*Data extract:*
•••••
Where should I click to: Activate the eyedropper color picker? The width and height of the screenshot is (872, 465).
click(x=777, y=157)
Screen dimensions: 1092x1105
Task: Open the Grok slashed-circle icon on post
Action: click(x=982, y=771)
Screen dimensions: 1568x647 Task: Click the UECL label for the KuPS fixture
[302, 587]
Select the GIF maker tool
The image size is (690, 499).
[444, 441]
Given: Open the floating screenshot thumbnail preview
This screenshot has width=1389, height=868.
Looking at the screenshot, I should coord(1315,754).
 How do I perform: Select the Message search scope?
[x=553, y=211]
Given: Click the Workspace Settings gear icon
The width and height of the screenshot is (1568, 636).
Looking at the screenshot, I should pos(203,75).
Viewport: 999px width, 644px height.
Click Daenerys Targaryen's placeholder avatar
•••••
Can you reproduce, unchanged, the lines that begin with the one containing "Given: Click the Workspace Settings gear icon" and run through the final line above, with both of those lines included?

Given: Click the Workspace Settings gear icon
The width and height of the screenshot is (1568, 636).
Looking at the screenshot, I should pos(203,75).
Viewport: 999px width, 644px height.
Click Daenerys Targaryen's placeholder avatar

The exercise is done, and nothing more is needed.